* PAGE EXCERPT:
+ + +

2. Apparatus for distillation of monomer and DMSO.
   NOTE: A convenient (i.e., all in one) apparatus for high vacuum distillation is employed (Figure 2). The dry glassware is made with high vacuum valves, and built-in condensers with an inner refrigerated head.
   1. Connect water flow through the inlet (A) and outlet (B) of the cooling unit (letter). Connect the other inlet/outlet (C) to the dual manifold for argon/vacuum. Add and seal a septum (metal wires) at the delivery/extraction port and connect a stainless steel cannula for the transfer of air sensitive liquids (D) (at the top/loop).
   2. Prior to polymerization, distill PheGE and DMSO on hemispherical heating mantles at 100 °C and 70 °C, respectively, for 2 hr under vacuum with stirring. The PheGE monomer's boiling point is 254 °C whereas the boiling point for DMSO is 189 °C at (1 atm).
3. Glassware for anionic polymerization.
   1. In addition to the distillation system, use only high vacuum resistant glassware including round bottom flasks (certified by the manufacturer), graduated cylinders (for transfer of volumes of solvent, base and monomers), cannulas, septa and metal wires to seal the septa.
      NOTE: For living polymerization, heat carefully (under vacuum) and cool down all glassware under argon flow prior to use. Keep the heat gun at a distance ~10 cm from the glassware.

+ + +

* SUPPLIED RECORDS:

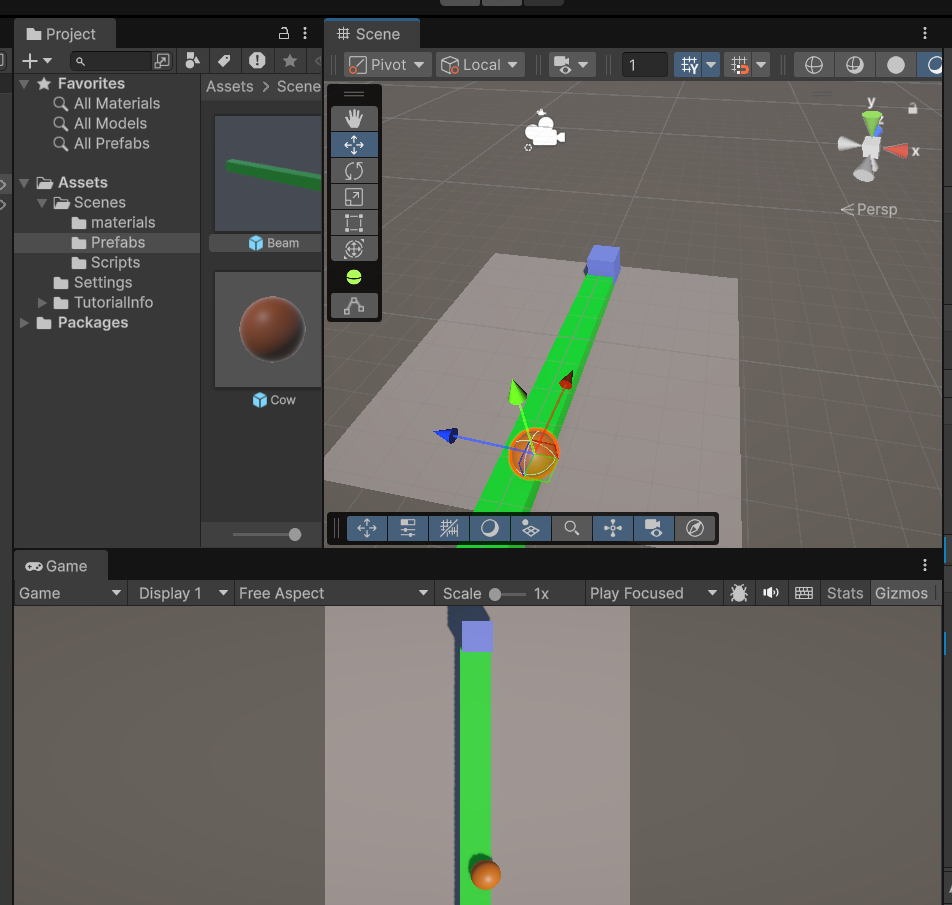952x905 pixels.
Task: Click the search by type filter icon
Action: [x=193, y=61]
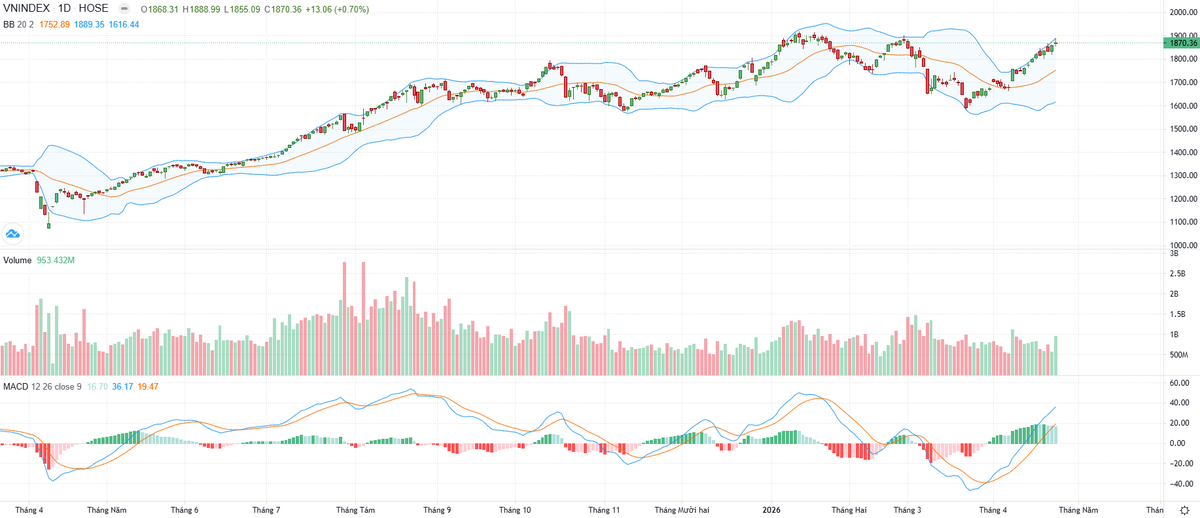Click Tháng Mười hai on the time axis
This screenshot has height=518, width=1200.
pos(683,509)
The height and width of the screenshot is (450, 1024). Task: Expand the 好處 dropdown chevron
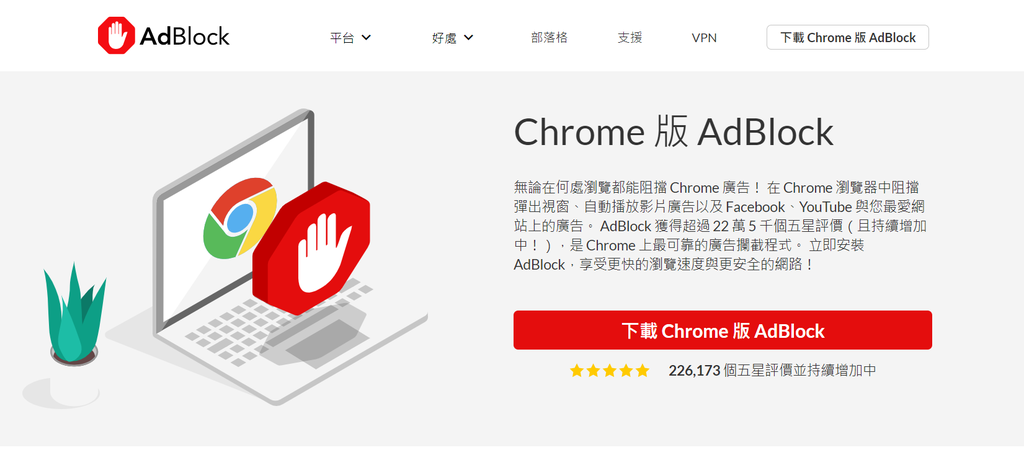click(x=468, y=37)
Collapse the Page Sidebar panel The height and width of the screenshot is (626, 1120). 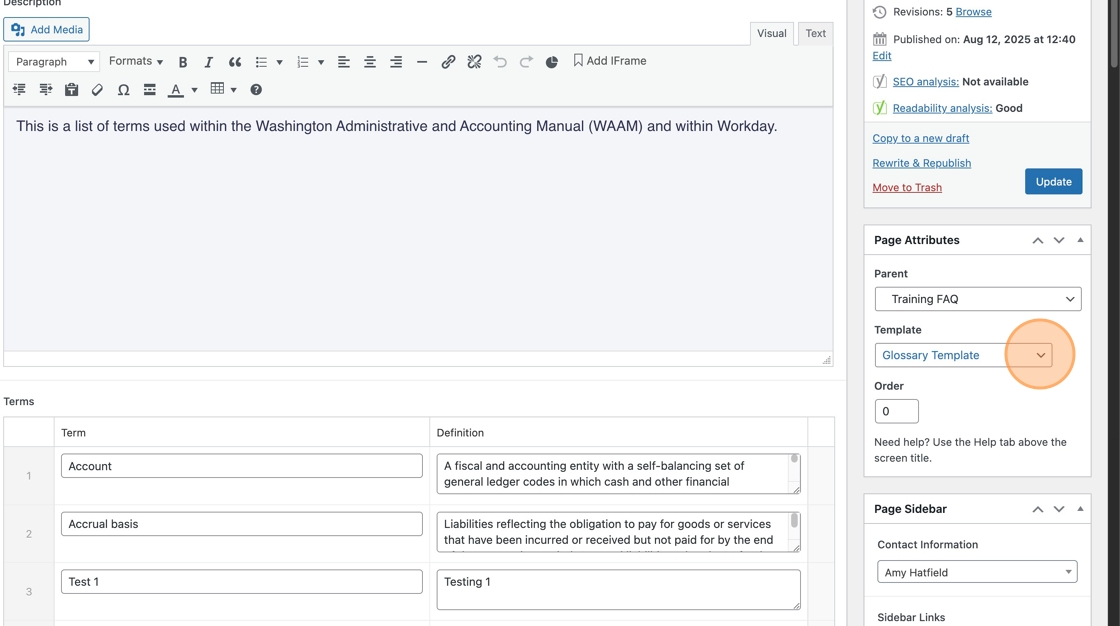click(x=1080, y=509)
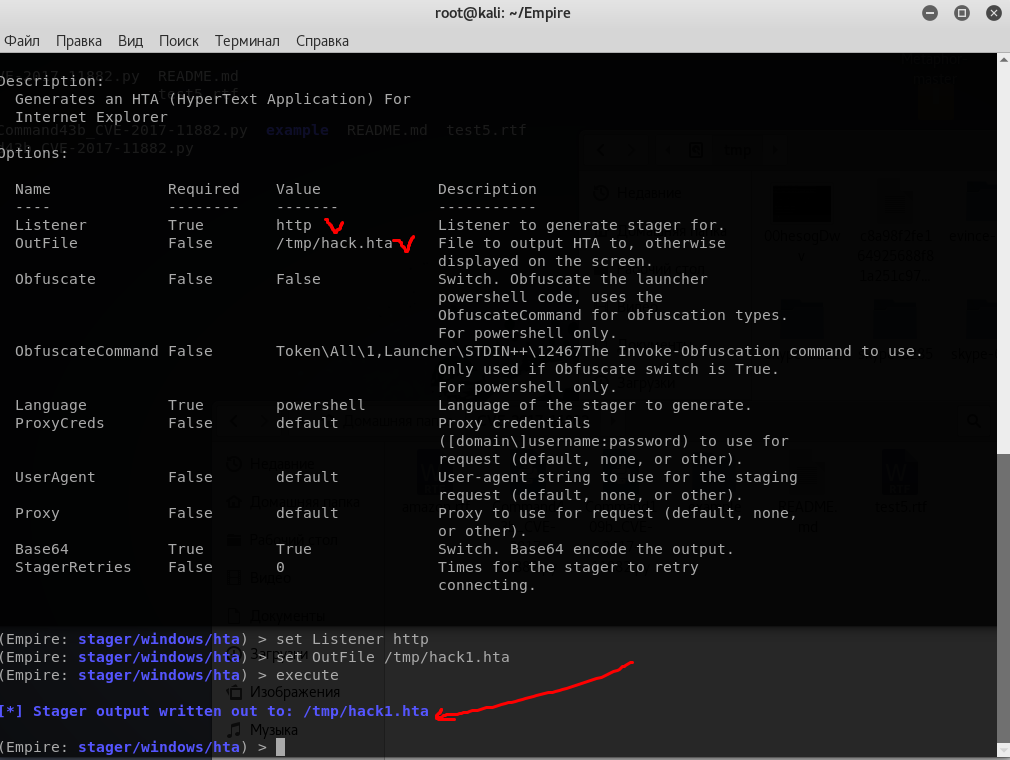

+ + +

* WORK TASK A: In the polymerization protocol, at what temperature is DMSO distilled before polymerization?
* WORK TASK B: Summarize the polymerization protocol in two sentences.
* WORK TASK C: Carry on the polymerization protocol from where it stops.
The rows aren't needed for any of this.

* WRITTEN ANSWER A: 70 °C

* WRITTEN ANSWER B: Before polymerization, an all-in-one high vacuum distillation apparatus, connected to cooling water and an argon/vacuum manifold, is used to distill PheGE at 100 °C and DMSO at 70 °C for 2 hr under vacuum with stirring. Anionic polymerization calls for high vacuum resistant glassware only, and for living polymerization all glassware is heated under vacuum and cooled under argon flow before use.

* WRITTEN ANSWER C:
Figure 2. Assembly and key distillation/transfer steps. Please click here to view a larger version of this figure.

4. Description of the Key Steps of Living Anionic Polymerization: Distillation and Transfer

1. Weigh mPEG-5K (2 mmol, 10 g) in a dry flask/Schlenk (oven) containing a stir bar and seal the flushing adapter (T) (on/off) with a septum at the top.
2. Connect the flask to the manifold and purge the flask for 2-3 min with argon flushes. Turn the valve to the vacuum position to purge the flask.
3. Rotate the flask manually and dry the reaction vessel homogeneously with a blow dryer (heat gun) until mPEG-5K melts.
   NOTE: Keep the heat gun at a distance ~10 cm from the flask.
4. After 1 min, break the vacuum by turning the valve on the manifold towards the argon position with several quick snaps.
   NOTE: A continuous argon flow has to be observed in the bubbler. When the flow is continuous, the valve stays on the argon position. Repeat heating and cooling steps twice to remove all traces of moisture.
5. Keep the polymeric macroinitiator under vacuum for ~ 2 hr and under argon before the reaction begins.
6. Mount two high vacuum distillation apparatuses under the hood (Figure 2); one for the distillation of DMSO and one for the distillation of the monomer (PheGE).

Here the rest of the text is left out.